In this context, we shall look into some useful utility tools to find and delete duplicate files from the Linux system.
1. Fslint
In Linux/Unix based systems, there is a very useful tool called "fslint" which helps to search and remove duplicate files, temp files, empty folders completely and free up the disk space. Fslint comes with both GUI and CLI mode which makes it easier to use. Installation of this utility tool is simple and easy. Just run the following command and start using the tool.
On Ubuntu/Debian:
$ sudo apt-get install fslint
In the Ubuntu 20.04 LTS, fslint is not available in the default repository. Use the following command to install the tool:
$ mkdir -p ~/Downloads/fslint
$ cd ~/Downloads/fslint
$ wget http://old-releases.ubuntu.com/ubuntu/pool/universe/p/pygtk/python-gtk2_2.24.0-6_amd64.deb
$ wget http://old-releases.ubuntu.com/ubuntu/pool/universe/p/pygtk/python-glade2_2.24.0-6_amd64.deb
$ wget http://old-releases.ubuntu.com/ubuntu/pool/universe/f/fslint/fslint_2.46-1_all.deb
$ sudo apt-get install ./*.deb
On RHEL/CentOS:
$ sudo yum install epel-release
$ sudo yum install fslint
Once the installation is completed, look for fslink in the application. Provide the directory to scan the files and tick recurse option to scan files in the subdirectories recursively . Once the scan is completed, click delete to remote the duplicate files.
2. Rdfind
Rdfind is an open source and free utility tool to find duplicate files. It compares the files based on the content and differentiates the original and duplicate files using a classification algorithm. Once the duplicate file is found, it provides a report as a result.

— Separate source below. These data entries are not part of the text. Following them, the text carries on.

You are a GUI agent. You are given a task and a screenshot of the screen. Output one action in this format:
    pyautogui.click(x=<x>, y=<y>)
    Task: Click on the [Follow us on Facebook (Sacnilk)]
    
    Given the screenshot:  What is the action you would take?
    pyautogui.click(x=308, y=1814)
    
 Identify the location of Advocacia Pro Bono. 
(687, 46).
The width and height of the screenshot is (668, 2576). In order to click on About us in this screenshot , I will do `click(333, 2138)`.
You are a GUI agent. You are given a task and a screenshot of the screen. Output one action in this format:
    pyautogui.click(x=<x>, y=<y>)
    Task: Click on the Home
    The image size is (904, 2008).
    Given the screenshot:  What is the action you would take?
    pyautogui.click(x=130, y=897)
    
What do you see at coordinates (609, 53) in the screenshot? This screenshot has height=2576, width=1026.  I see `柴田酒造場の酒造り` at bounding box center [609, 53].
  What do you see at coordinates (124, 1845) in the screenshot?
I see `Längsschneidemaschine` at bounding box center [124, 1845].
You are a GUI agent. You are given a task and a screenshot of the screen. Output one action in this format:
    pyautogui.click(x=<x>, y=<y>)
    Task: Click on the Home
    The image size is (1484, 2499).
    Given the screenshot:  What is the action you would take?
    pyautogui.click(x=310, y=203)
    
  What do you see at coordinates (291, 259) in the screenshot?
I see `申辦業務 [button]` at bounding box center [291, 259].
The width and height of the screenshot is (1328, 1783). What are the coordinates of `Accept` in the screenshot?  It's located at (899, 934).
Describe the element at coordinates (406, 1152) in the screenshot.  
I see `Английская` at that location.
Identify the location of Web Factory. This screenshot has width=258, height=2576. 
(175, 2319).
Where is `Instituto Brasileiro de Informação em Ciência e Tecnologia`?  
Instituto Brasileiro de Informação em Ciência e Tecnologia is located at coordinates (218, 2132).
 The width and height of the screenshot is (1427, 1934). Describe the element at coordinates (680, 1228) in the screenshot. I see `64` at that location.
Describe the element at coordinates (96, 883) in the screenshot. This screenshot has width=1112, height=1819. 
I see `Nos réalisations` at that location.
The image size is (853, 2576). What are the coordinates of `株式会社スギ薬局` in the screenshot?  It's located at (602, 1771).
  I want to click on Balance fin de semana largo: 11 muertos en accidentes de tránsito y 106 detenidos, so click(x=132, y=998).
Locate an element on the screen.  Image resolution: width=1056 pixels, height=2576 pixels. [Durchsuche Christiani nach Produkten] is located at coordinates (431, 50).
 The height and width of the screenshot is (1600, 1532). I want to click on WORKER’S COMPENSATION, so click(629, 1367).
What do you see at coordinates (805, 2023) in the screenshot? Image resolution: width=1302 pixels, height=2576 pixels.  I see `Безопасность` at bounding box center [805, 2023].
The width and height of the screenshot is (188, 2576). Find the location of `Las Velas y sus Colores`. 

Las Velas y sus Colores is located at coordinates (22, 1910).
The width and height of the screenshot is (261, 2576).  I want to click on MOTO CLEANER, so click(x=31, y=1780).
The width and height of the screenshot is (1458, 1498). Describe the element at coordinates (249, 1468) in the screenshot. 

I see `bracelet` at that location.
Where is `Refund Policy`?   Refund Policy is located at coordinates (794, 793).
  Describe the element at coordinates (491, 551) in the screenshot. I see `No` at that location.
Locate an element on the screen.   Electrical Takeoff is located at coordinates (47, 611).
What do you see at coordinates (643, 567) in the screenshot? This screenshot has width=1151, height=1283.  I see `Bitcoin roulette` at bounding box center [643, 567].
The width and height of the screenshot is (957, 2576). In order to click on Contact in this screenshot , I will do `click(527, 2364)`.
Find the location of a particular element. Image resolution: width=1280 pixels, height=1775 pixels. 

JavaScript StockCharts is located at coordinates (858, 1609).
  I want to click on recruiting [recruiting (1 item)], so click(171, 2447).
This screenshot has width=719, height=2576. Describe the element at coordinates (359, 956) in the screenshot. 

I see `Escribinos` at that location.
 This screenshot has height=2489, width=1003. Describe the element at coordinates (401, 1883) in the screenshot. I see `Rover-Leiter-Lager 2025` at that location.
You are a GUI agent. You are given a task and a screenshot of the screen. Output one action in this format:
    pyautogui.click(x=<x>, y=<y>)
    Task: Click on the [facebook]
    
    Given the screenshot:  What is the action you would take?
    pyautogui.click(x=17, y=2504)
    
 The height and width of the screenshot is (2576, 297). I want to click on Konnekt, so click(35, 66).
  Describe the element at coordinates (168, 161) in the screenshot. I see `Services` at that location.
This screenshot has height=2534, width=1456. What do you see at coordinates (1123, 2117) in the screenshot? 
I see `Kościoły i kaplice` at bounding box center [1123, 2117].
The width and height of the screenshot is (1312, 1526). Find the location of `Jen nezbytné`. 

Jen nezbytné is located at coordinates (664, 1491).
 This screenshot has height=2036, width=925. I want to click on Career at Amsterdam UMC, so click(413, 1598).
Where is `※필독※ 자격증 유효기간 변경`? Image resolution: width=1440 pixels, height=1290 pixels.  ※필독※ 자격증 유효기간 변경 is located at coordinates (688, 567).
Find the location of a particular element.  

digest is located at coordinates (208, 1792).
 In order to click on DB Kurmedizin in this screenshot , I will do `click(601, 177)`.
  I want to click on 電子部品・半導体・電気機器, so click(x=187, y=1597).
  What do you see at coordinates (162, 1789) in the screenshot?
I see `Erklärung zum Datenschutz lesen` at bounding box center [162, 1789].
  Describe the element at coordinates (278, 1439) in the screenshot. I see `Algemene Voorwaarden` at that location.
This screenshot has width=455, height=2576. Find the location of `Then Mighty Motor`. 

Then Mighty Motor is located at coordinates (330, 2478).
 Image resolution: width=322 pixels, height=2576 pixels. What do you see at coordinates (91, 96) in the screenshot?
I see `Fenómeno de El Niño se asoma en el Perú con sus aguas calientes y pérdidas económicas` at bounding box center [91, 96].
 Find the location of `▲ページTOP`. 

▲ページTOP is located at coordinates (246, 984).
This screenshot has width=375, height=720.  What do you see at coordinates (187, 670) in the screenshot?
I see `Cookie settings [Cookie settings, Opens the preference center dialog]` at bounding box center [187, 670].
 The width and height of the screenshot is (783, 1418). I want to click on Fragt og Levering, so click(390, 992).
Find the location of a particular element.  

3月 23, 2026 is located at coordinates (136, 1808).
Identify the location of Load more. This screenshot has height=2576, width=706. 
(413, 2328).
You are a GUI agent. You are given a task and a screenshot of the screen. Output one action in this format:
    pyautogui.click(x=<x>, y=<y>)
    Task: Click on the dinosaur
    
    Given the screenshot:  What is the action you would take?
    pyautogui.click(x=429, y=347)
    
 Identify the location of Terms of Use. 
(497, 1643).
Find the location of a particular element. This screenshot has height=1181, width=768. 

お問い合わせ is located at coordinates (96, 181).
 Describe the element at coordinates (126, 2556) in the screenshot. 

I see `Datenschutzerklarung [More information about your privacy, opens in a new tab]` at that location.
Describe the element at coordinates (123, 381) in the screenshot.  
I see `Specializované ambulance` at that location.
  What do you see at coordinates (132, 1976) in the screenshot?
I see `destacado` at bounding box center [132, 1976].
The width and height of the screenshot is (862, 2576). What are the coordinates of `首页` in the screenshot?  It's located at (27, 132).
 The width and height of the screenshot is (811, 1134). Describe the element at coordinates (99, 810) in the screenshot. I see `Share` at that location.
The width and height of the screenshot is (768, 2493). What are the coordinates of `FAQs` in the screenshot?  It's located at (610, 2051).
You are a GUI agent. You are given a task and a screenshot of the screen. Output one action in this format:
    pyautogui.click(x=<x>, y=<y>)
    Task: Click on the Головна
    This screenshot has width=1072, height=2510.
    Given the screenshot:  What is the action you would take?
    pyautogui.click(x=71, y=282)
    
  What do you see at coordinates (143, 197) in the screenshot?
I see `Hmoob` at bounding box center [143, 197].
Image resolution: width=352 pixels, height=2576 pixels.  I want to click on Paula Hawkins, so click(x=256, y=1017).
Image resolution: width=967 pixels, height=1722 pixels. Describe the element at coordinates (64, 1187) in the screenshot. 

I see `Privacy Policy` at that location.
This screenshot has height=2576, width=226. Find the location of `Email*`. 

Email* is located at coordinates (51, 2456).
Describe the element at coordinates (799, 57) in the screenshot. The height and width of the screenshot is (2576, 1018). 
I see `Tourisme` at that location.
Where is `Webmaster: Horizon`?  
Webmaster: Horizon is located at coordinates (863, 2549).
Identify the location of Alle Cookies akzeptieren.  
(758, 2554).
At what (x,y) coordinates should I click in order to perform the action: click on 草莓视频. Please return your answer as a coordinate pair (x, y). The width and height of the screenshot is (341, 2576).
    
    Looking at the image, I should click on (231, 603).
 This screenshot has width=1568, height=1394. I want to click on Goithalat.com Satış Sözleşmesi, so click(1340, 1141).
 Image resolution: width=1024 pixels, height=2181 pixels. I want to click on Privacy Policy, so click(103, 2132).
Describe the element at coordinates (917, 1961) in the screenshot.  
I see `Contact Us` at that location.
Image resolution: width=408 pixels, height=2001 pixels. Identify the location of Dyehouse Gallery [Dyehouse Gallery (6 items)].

Run the following command to install the tool
On Ubuntu/Debian:
$ sudo apt-get install rdfind
On RHEL/CentOS:
$ sudo yum install epel-release
$ sudo yum install rdfind
Once the tool is installed, run the rdfind command along with the directory path where we want to find duplicate files. In this example, I have used /home/aayush/Download is being used. You can have your own assumption.
It's Syntax is:
$ rdfind <Path>
For Example,
$ rdfind /home/user/Downloads
A report file called results.txt is generated in the current work directory. Find the file for more details related to duplicate files.
3. Fdupes
Fdupes is another useful utility tool available in Linux systems. It is free and open source and written in C programming language. This utility tool identifies duplicate files by comparing file sizes, partial MD5 signature, full MD5 signature and performing byte by byte comparison for the verification.
Run the following command to install the tool.
On Ubuntu/Debian:
$ sudo apt-get install fdupes
On RHEL/Centos:
$ yum install epel-release
$ yum install fdupes
Once the tool is installed, run the fdupes command along with the path where we want to find the duplicate files.
It's Syntax is given below:
$ fdupes <path>
For Example,
$ fdupes /home/user/Downloads/Kubernetes
To search the duplicate files in the subdirectories, run the fdupes command with the option -r along with the path.
Its Syntax is:
$ fdupes <Path> -r
For Example,
$ fdupes /home/user/Downloads -r
To remove all the duplicates, run fdupes command with the option -d along with the path.
It's Syntax is:
$ fdupes -d <Path>
For Example,
$ fdupes -d /home/user/Downloads/Kubernetes
To delete all the duplicates in the subdirectories, run the fdupes command recursively(-r) with the option -d as.
It's Syntax is:
$ fdupes -d <path> -r
For Example,
$ fdupes -d /home/user/Downloads -r
To get more help on fdupes command, run the following command:
$ fdupes --help
$ man fdupes
This article covers the different tools to find and delete duplicate files in the linux system. In fact, having duplicate files in the system might create a really big issue.